MARRIAGE. HISTORICAL PERSPECTIVE: ATTITUDES TOWARDS SEX AND MARRIAGE DURING REFORMATION AND VICTORIAN ERA – II
Expectations for marriage and the sexual relationship had to be based on the obscure and highly sentimentalized teachings of the times. It was not uncommon for a bride to experience
her wedding night totally unprepared for the realities of sexual intercourse, her first experience with sex being closer to rape than to her romantic dreams of sanctioned closeness. What she knew was fiction, gathered from casual talk, overheard conversations, romantic stories and novels, sermons, what her parents and teachers taught her, and her own integration of all these resulting in an utterly unrealistic expectation of what her future as a wife and a sexual partner would be like.
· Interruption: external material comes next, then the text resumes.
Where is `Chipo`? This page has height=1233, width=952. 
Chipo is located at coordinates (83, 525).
Advice on sexual matters for the married couple was plentiful. Unlike the contemporary emphases on both quantity and quality of sexual experience, nineteenth-century authorities, almost to a man, laid down spartan rules for permissible frequency of intercourse and discussed its quality not at all. Dr. Sylvester Graham, for example, thought that once a month was just about right, and Dr. John Cowan advised complete abstinence during pregnancy, lactation, and for an additional year after weaning. “This may not be required in a perfectly healthy woman, but healthy women being an exception, the rule holds good” (in Walter). Since women were held to be asexual (except in rare and pathological cases), there was no obligation to arouse her or to be concerned for her satisfaction.
Because a pretentious and repressive morality was the official position of family, school, and church, it is still not possible to know the extent of its influence on married couples. That even the educated were often ignorant and uninformed about sex is doubtless true. When one considers the hold that fear, guilt, and shame of sex continues to have, it seems likely that most conventional marriages of the time were affected by the prevalent attitudes.
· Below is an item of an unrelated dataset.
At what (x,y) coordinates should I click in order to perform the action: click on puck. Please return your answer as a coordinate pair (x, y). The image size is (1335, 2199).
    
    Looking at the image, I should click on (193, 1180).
It is worthwhile to note, however, that the Victorian era had another side, less often mentioned in chronicles of the times. Prostitution flourished, as did the institution of the mistress, at least in Europe. Pornography, the organized sexual use of children, and ritual flagellation all were common. There existed, too, a free love movement which flourished briefly toward the end of the century, a harbinger of the loosening of restraints which would appear again in the 1920s. Finally, the era brought forth the most scholarly and progressive work on sex yet to appear, the classic six-volume Studies in the Psychology of Sex, by Havelock Ellis. Appearing between 1898 and 1910, this monumental work covered a panorama of human sexuality and demolished most of the myths cherished by the proper Victorians.